Unfortunately, the castaways mistakenly believed that civilization was only 2-3 days walk away, when it was actually at least 200 miles away.
The Natives in the area at that time would have been from a group known now as the Coahuiltecans, perhaps from a subgroup of the Coahuiltecans known later as the Borrados. As the castaways progressed farther south however, they would have encountered other peoples.
According to Marcos de Mena, after the castaways had been at the wreck site, for 5 or 6 days, the Chichimecas brought fish and fire. While the castaways were eating, the natives suddenly attacked.
Who survived? • Fray Marcos de Mena • Ship’s Master Francisco del Huerta • A soldier named Francisco Vazquez • Maybe 30 others
Platoro, Ltd. When in 1967 a General Land Office field representative officially reported the discovery of a sunken Spanish ship off Padre Island near Port Mansfield, recovery attempts for artifacts from the ship were already in full operation by a private out-of-state salvaging firm; the company, however, did not have a permit to operate within the state. Acting in accordance with a 1960 United States Supreme Court ruling that title to all submerged coastal lands out to a distance of 10.35 miles belonged to the state of Texas, Land Commissioner Jerry Sadler requested the Texas attorney general's office to bring suit against the salvagers in December 1967.
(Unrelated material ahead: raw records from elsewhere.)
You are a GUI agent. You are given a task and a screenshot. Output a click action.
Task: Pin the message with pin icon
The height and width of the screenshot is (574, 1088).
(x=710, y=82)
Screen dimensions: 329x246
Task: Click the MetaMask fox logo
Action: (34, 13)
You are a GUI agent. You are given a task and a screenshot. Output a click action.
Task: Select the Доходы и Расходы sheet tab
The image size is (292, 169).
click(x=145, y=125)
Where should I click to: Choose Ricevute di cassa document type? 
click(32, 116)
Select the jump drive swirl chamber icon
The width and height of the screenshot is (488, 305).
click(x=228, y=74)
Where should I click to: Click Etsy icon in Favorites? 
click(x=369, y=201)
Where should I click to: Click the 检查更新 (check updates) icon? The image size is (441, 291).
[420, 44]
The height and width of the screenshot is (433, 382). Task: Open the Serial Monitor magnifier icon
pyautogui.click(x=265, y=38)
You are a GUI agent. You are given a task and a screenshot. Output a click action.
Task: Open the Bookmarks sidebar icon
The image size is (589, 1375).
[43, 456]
The State of Texas vs. Platoro, Ltd. The Kenedy County Twenty-eighth District Court granted a temporary injunction in January 1968 to halt further recovery operations and removal of objects. After considerable controversy and confusion over rights of the state, rights of private firms, and the land commissioner'sjurisdiction, the Indiana salvage firm began returning treasure to the state. The firm then filed suit in a federal court against the state actions, and after 1968 several rulings were handed down verifying federal jurisdiction in the case, and an injunction was filed to halt state proceedings in the original suit. The Padre Island artifacts recovered from the salvaging company were taken first to the General Land Office, then to the Texas Memorial Museum,qv and in October 1969 to the University of Texas Balcones Research Center (now the J. J. Pickle Research Campusqv) in Austin. The case remained in litigation until 1984, when Attorney General Jim Mattox and the Texas Antiquities Committeeqv settled, awarding the salvage firm $313,000 while Texas kept the artifacts the firm had recovered from the Espíritu Santo.
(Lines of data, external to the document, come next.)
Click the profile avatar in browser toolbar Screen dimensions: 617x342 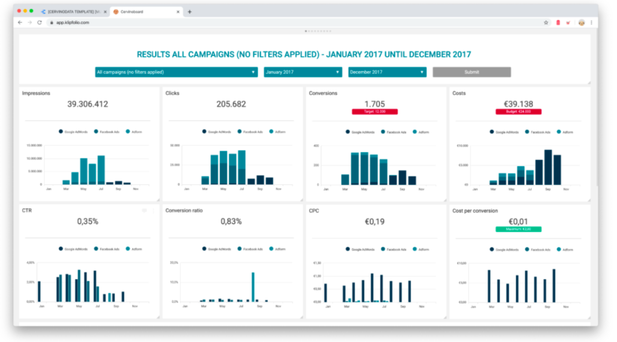click(581, 23)
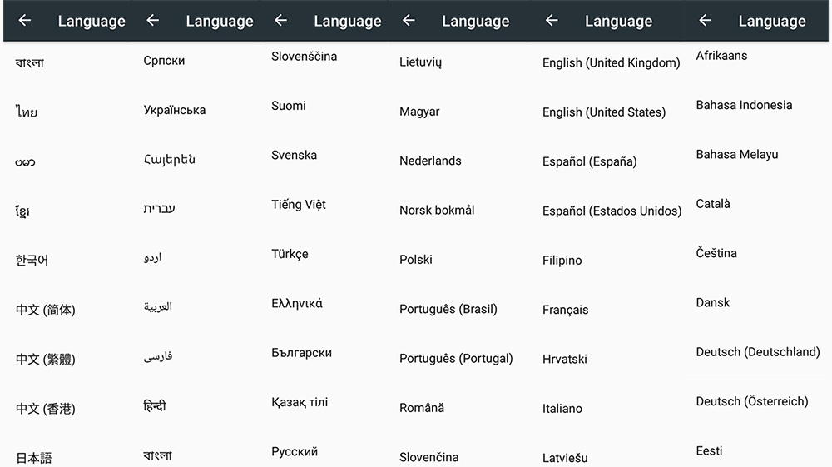832x467 pixels.
Task: Select Русский language entry
Action: point(295,452)
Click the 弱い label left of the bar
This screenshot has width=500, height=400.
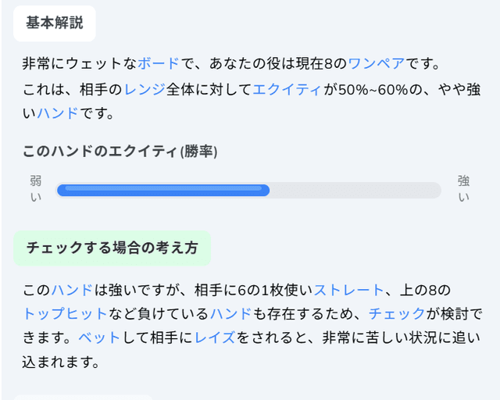tap(36, 189)
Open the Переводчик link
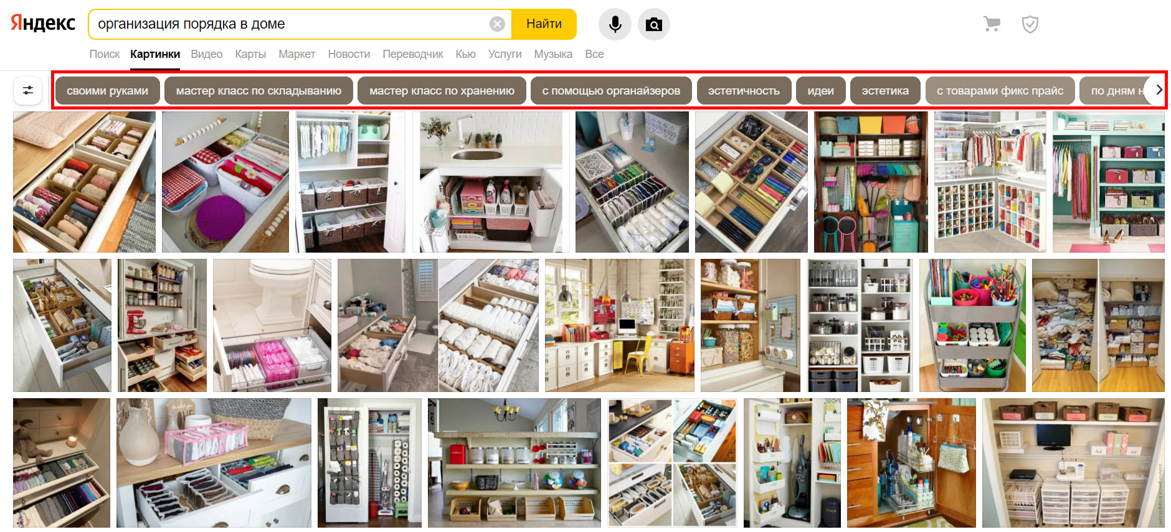The image size is (1171, 532). (x=412, y=54)
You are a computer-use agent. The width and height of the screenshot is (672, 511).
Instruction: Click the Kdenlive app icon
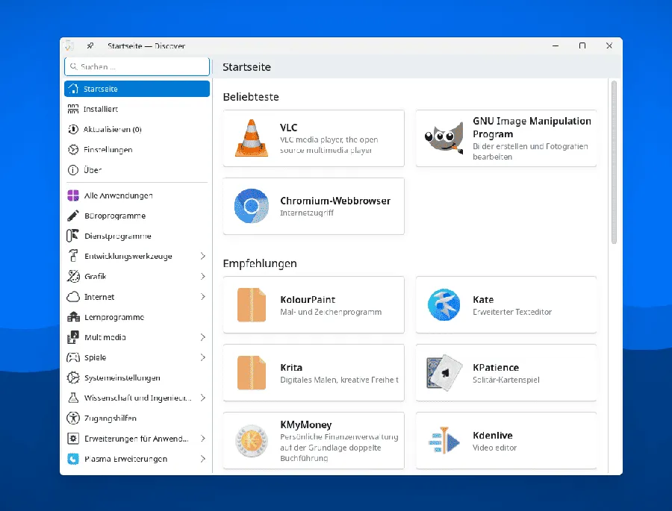coord(444,440)
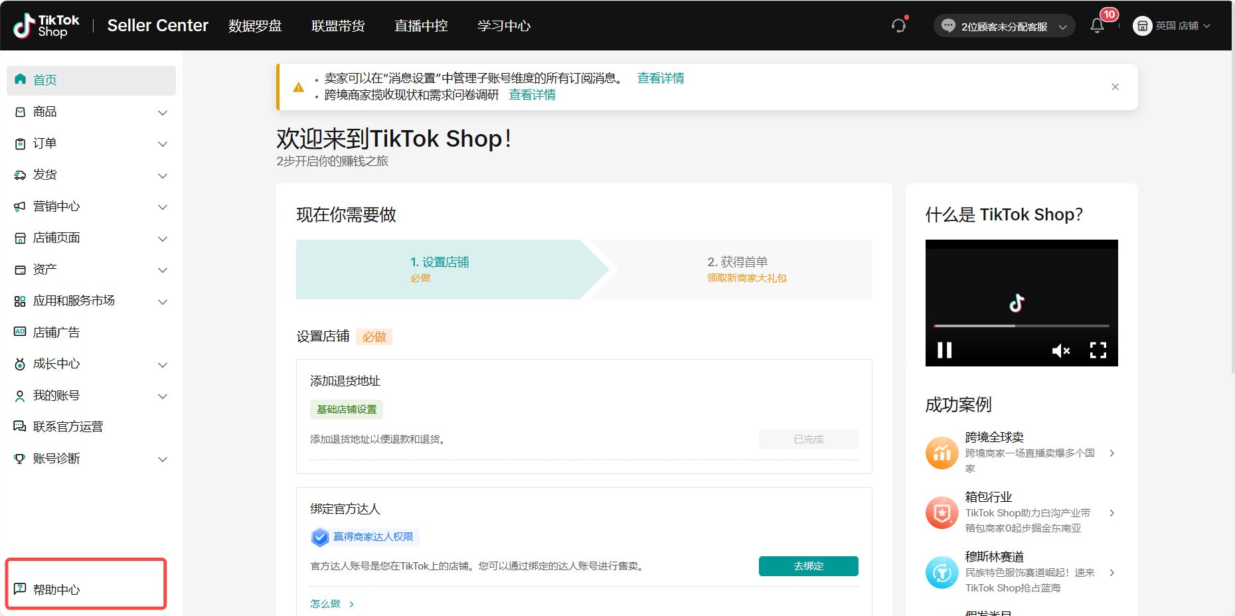
Task: Seek on the video progress bar
Action: 1021,326
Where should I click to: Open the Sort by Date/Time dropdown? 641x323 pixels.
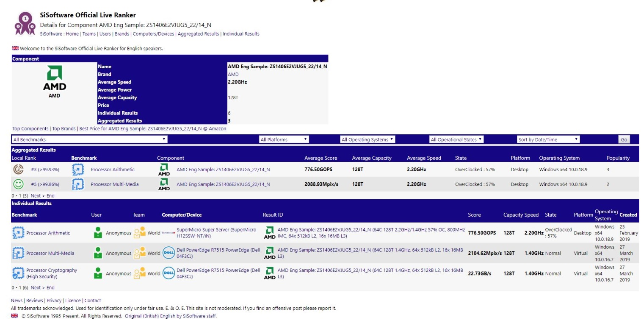548,139
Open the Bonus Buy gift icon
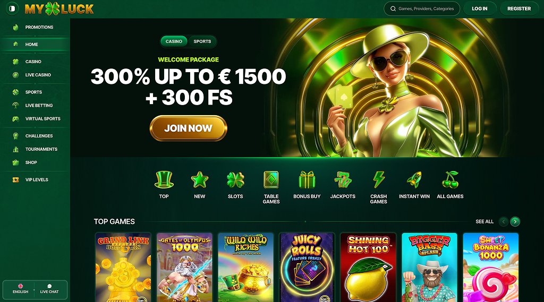544x302 pixels. (x=307, y=179)
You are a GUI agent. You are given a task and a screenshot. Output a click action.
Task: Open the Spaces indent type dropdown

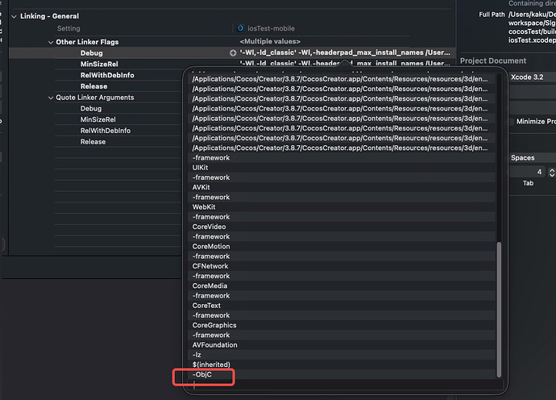531,158
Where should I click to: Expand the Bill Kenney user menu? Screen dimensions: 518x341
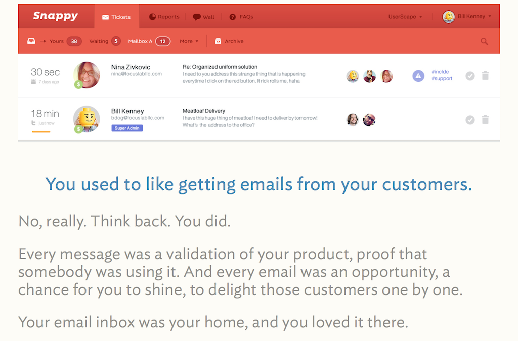(x=467, y=16)
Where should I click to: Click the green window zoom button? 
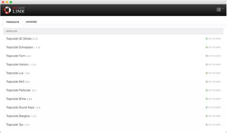click(x=11, y=2)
As a result of the difficulties surrounding the salvaging attempts the Sixty-first Texas Legislature passed the Antiquities Bill in September 1969 to fix procedures in artifact-recovery attempts. The bill provided for a committee with the authority for the designation and regulation of archeological landmarks and the protection and preservation of the archeological resources of Texas. Strict limitations were placed on all salvaging and excavation attempted by private individuals or companies.
The Texas Antiquities Committee's investigations at the 1554 wreck site, tentatively identified as the San Esteban, began in 1972 with a detailed magnetometer survey and lasted three months with a crew of from five to eight people. In addition to extensive excavations at the site, a surface survey of the island opposite the wreck sites was carried out in order to locate evidence of the survivors or salvagers' camps. Over 12,000 kilograms of encrusted artifacts were recovered during the two seasons of excavation.
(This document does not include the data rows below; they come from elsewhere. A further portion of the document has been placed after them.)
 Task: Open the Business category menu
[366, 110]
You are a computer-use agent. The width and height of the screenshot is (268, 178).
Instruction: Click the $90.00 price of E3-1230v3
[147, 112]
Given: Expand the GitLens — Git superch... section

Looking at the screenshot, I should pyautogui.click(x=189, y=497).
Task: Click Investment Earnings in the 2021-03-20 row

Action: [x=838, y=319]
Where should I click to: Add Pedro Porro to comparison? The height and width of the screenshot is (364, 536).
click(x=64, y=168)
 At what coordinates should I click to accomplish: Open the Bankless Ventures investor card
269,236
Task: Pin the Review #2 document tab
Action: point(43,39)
Of the hundreds of artifacts recovered from the San Esteban, the most significant for interpretation of the ship itself was the aft section of the keel with part of the sternpost, which gives an indication of the ship’s size (70-97 feet). Also recovered were wrought-iron anchors, cannon, tools, ship's fittings and fastenings, and silver coin and bullion. Of particular interest were several items of aboriginal manufacture, including a mirror made from a polished iron pyrite nodule and prismatic blades of obsidian. The collection from the San Esteban is housed in the Corpus Christi Museum.